======== SUPPLIED RECORDS ========

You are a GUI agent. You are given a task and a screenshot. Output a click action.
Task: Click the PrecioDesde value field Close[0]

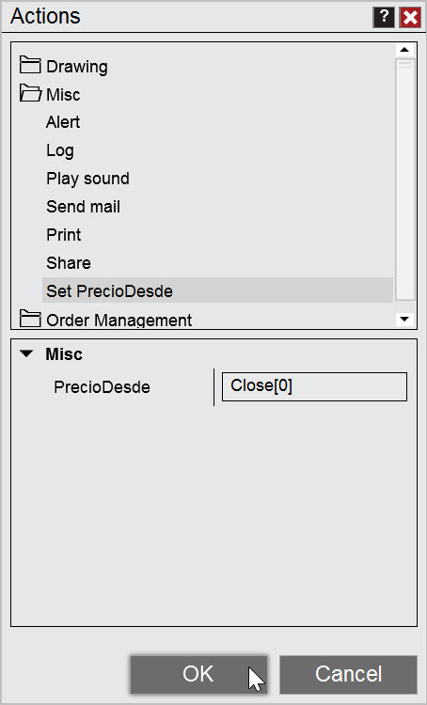tap(314, 386)
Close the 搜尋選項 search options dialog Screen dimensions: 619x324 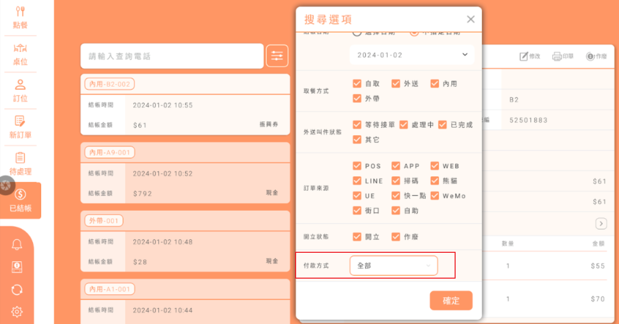pos(471,20)
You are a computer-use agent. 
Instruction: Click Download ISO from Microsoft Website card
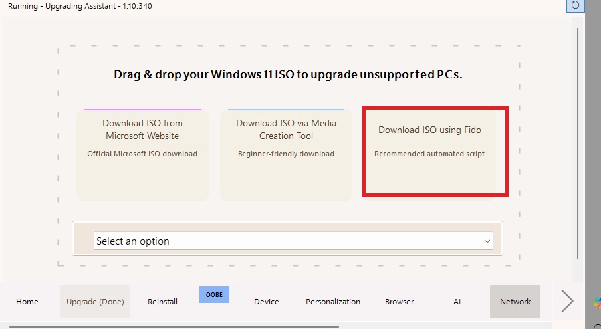tap(142, 155)
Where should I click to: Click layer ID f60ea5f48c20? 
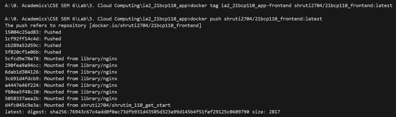(x=23, y=92)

========

> ACTIVITY
Your answer should hold only the lines from the line with "Instruction: Click Download" through the closing line of the records, restated exactly and free of pictures.

> OUTPUT FOR THIS TASK
Instruction: Click Download ISO from Microsoft Website card
tap(142, 155)
Where should I click to: Click layer ID f60ea5f48c20? 
(x=23, y=92)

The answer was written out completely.